> Problem: Report back every line below that carries the word "icon".

> Given records:

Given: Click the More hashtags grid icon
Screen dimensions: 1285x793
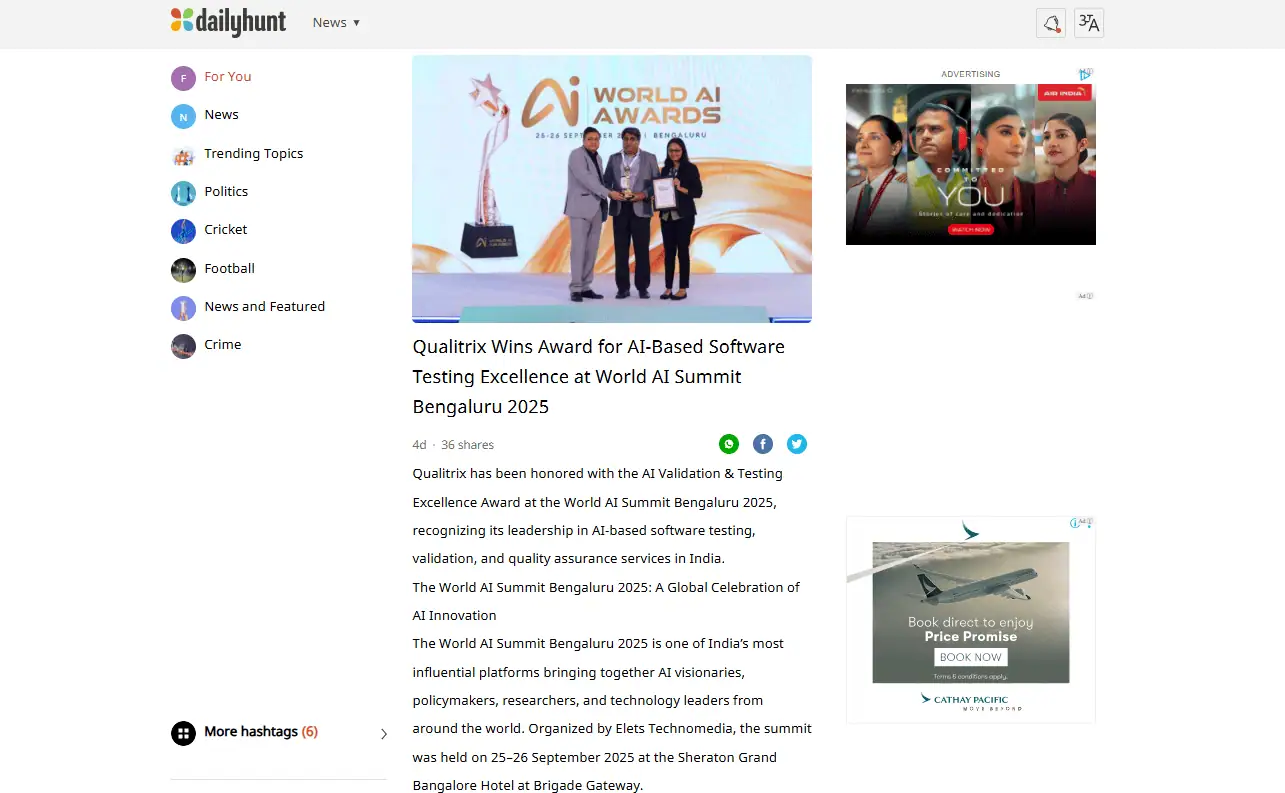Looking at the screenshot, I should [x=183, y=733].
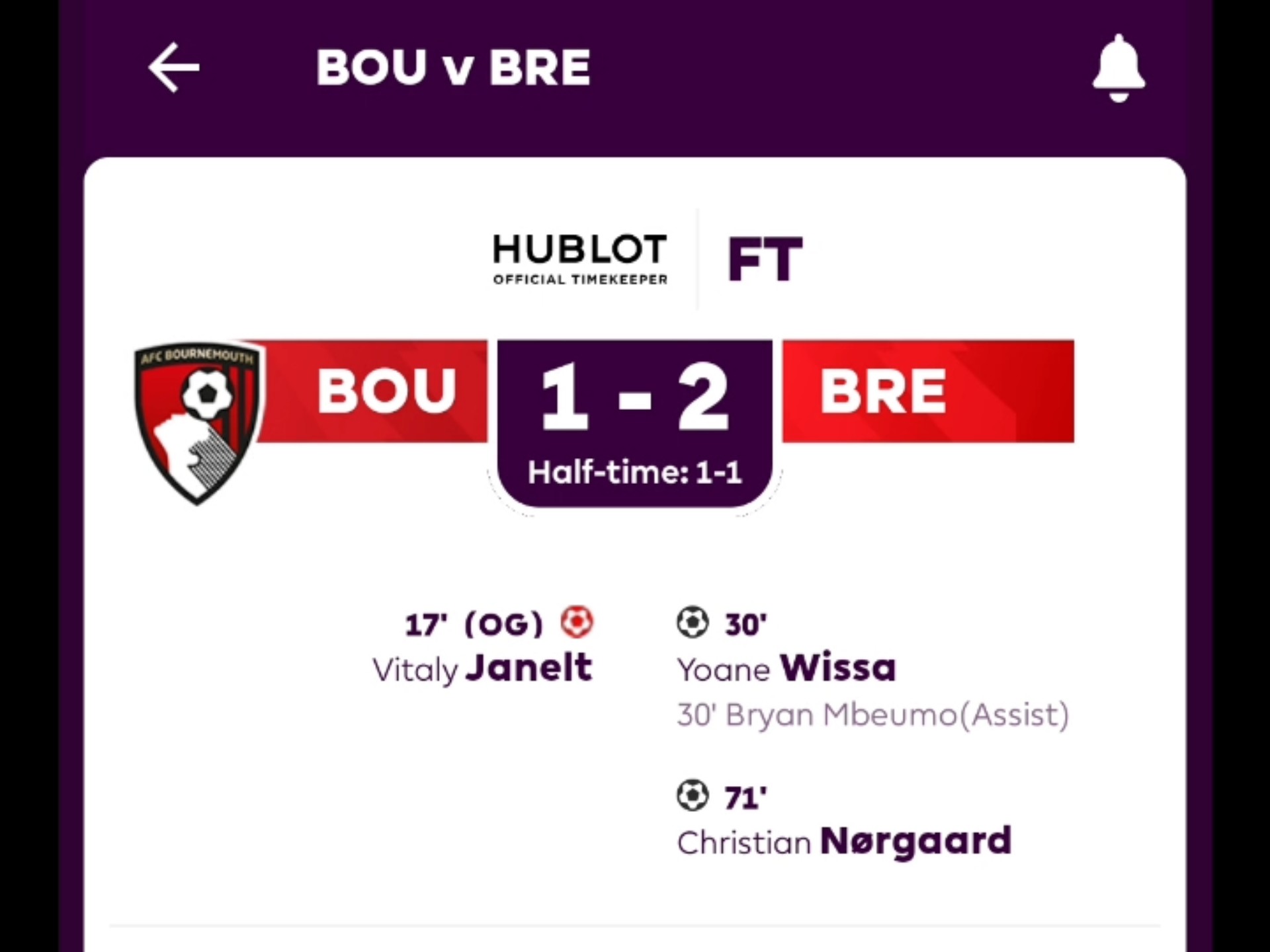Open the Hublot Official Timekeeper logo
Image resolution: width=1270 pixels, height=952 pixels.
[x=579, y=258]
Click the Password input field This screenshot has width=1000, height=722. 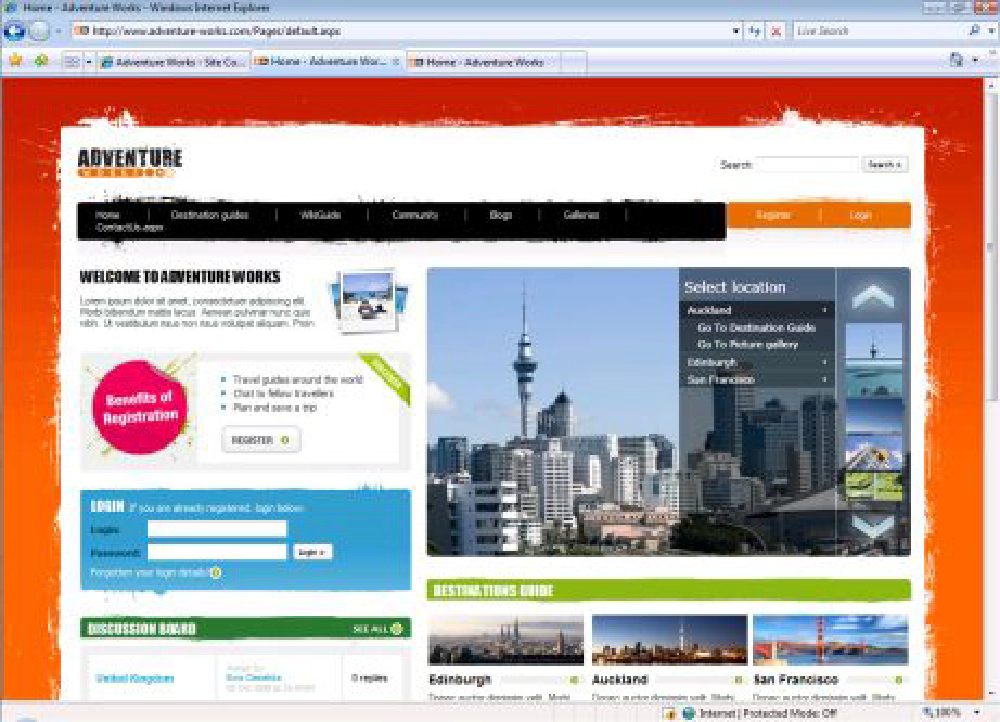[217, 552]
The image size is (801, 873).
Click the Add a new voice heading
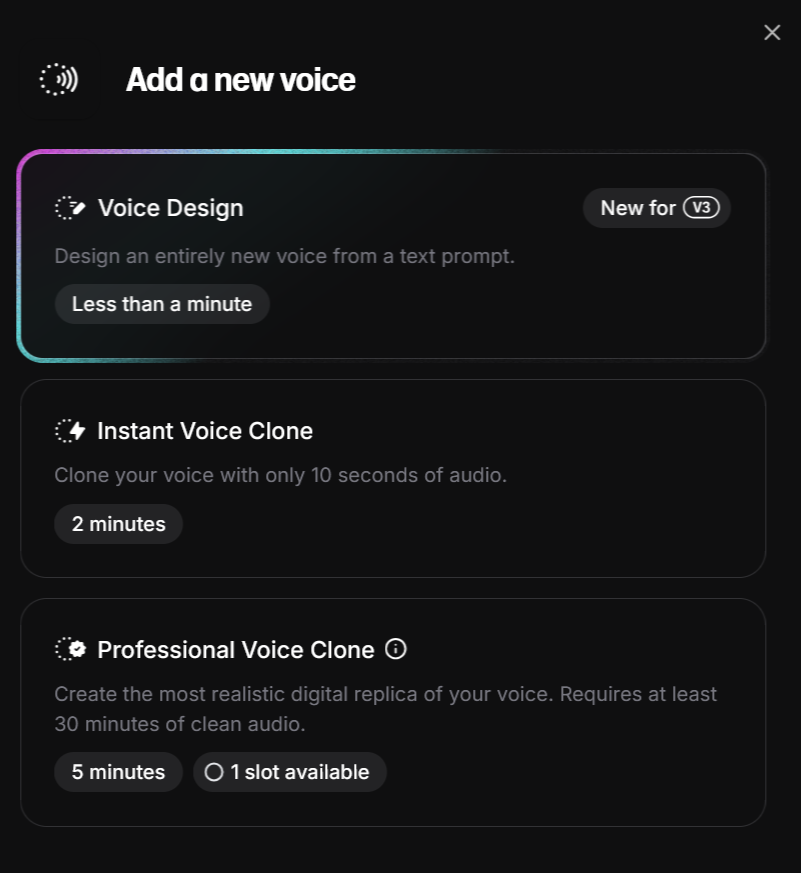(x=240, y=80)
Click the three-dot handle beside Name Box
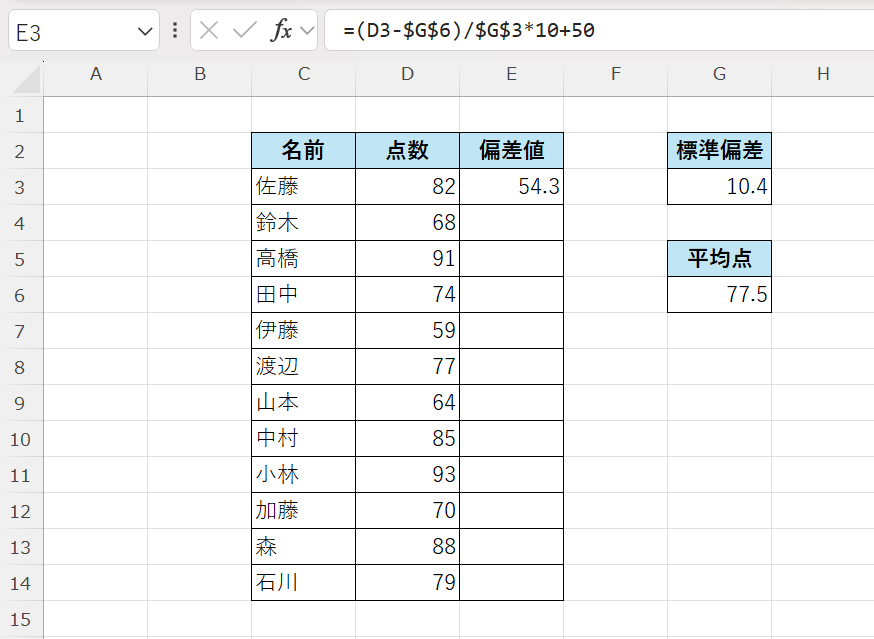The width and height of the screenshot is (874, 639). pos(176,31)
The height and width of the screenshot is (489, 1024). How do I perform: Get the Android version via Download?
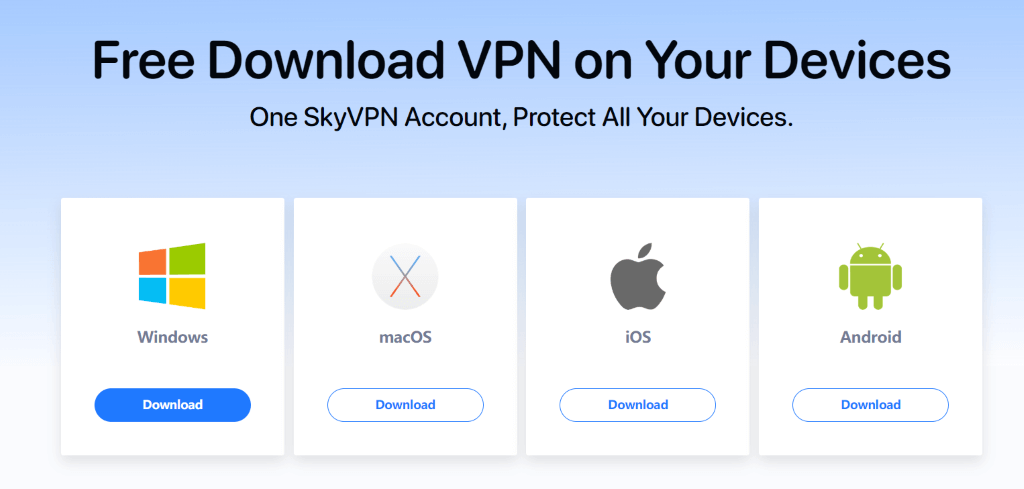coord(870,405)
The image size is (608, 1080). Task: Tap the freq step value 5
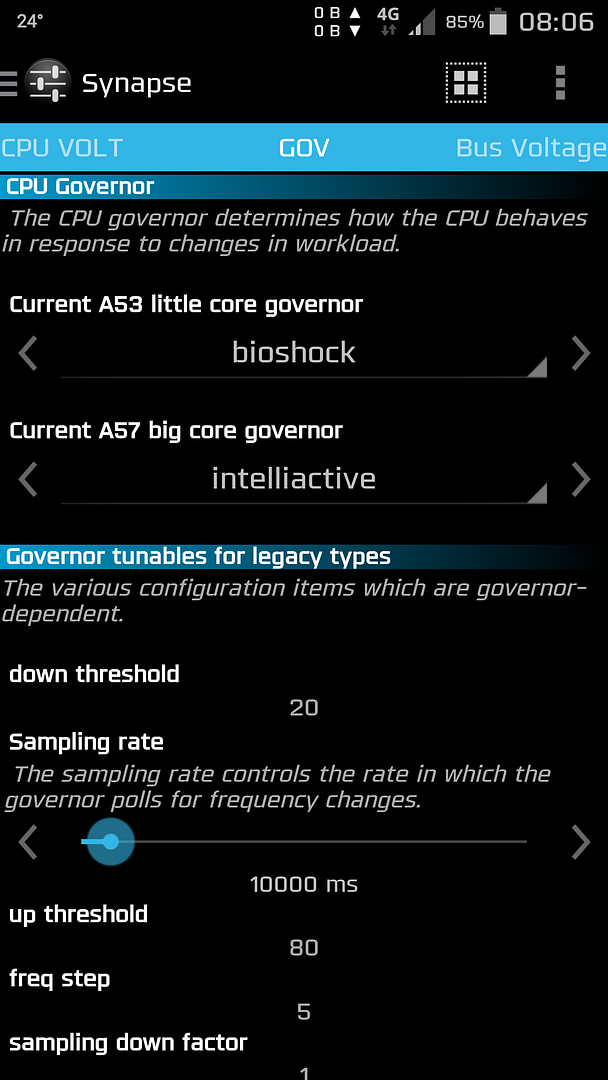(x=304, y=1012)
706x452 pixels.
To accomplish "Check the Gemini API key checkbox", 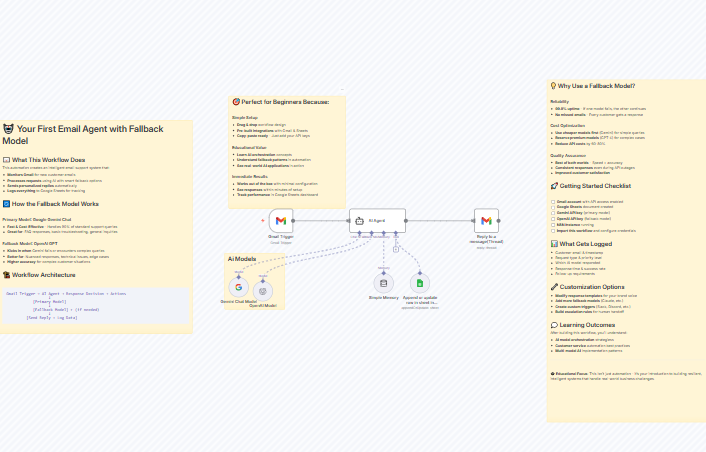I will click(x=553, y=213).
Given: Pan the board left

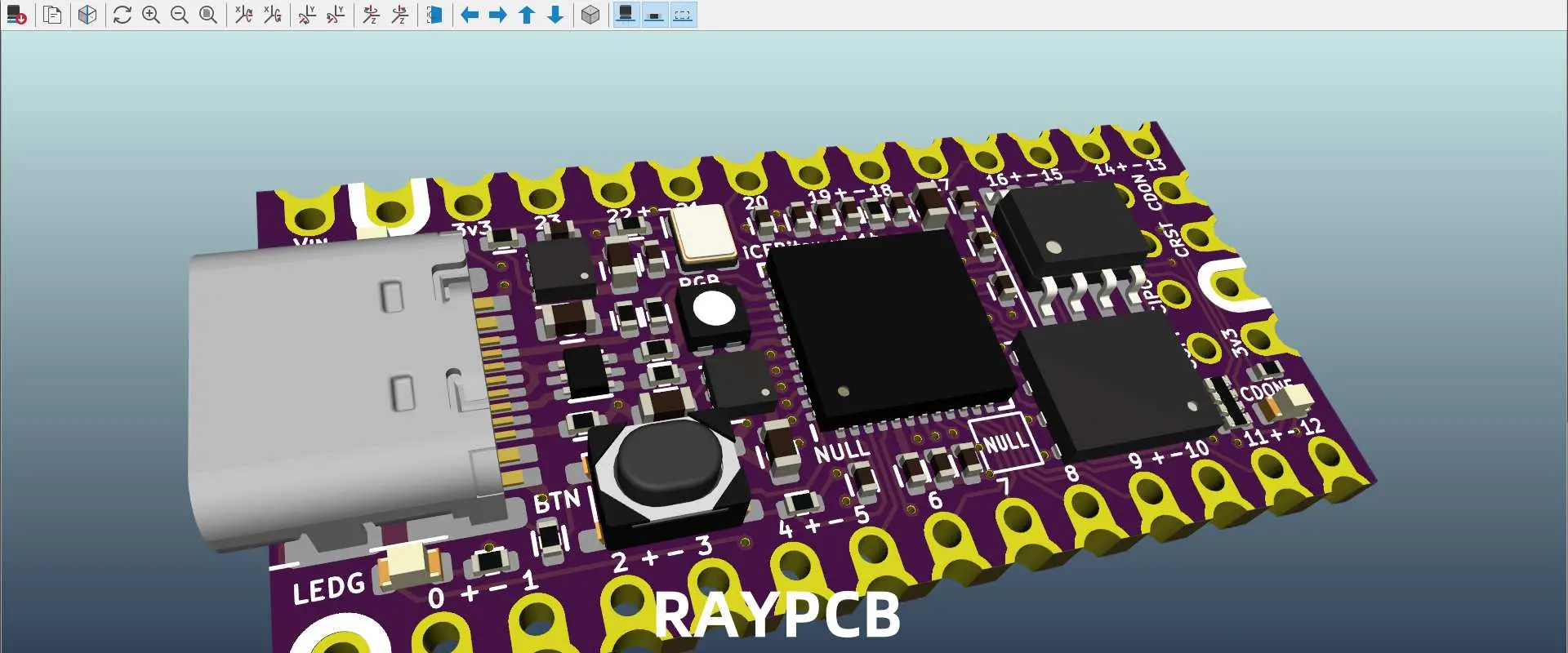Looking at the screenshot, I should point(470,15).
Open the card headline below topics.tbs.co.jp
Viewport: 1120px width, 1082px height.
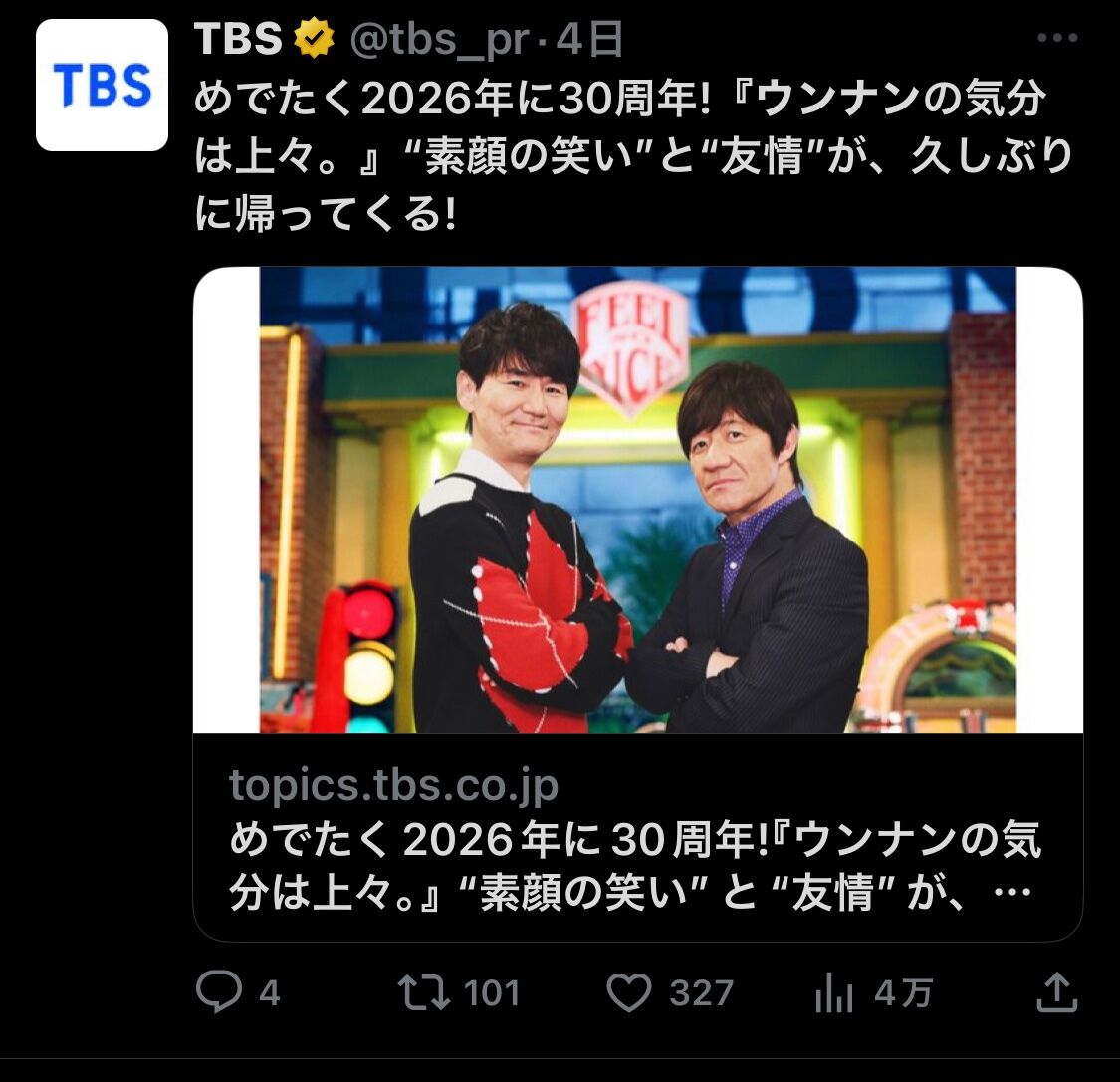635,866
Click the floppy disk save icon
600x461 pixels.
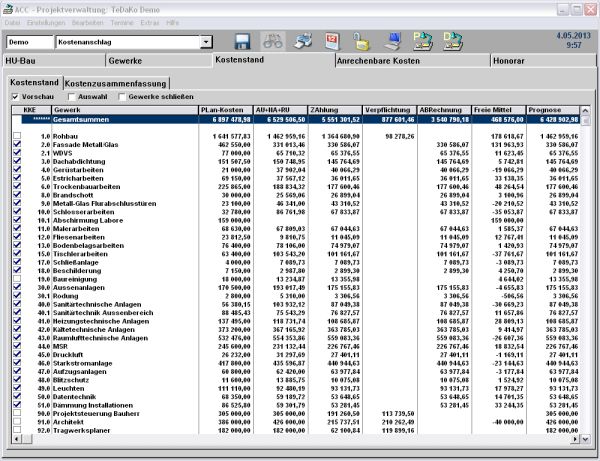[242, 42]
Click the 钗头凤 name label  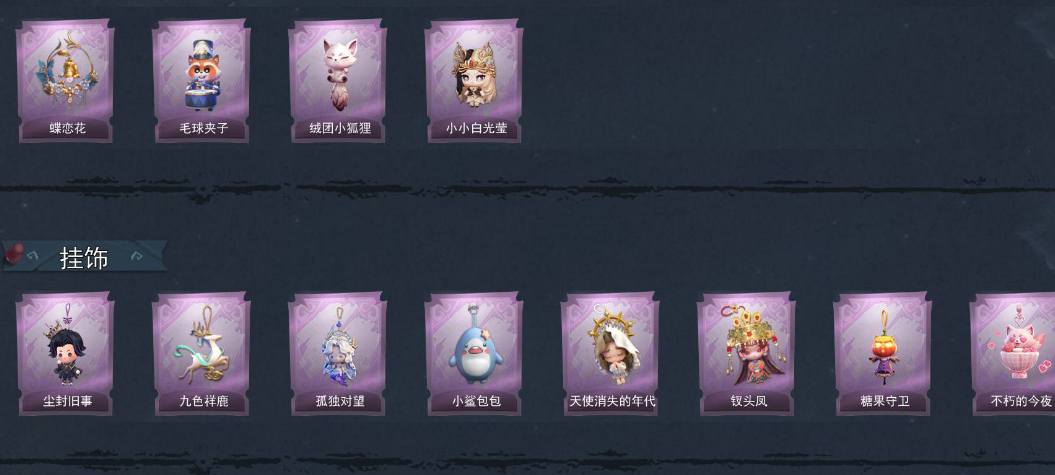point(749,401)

> Result for this task:
Given: Click the More hashtags grid icon
Click the floppy disk save icon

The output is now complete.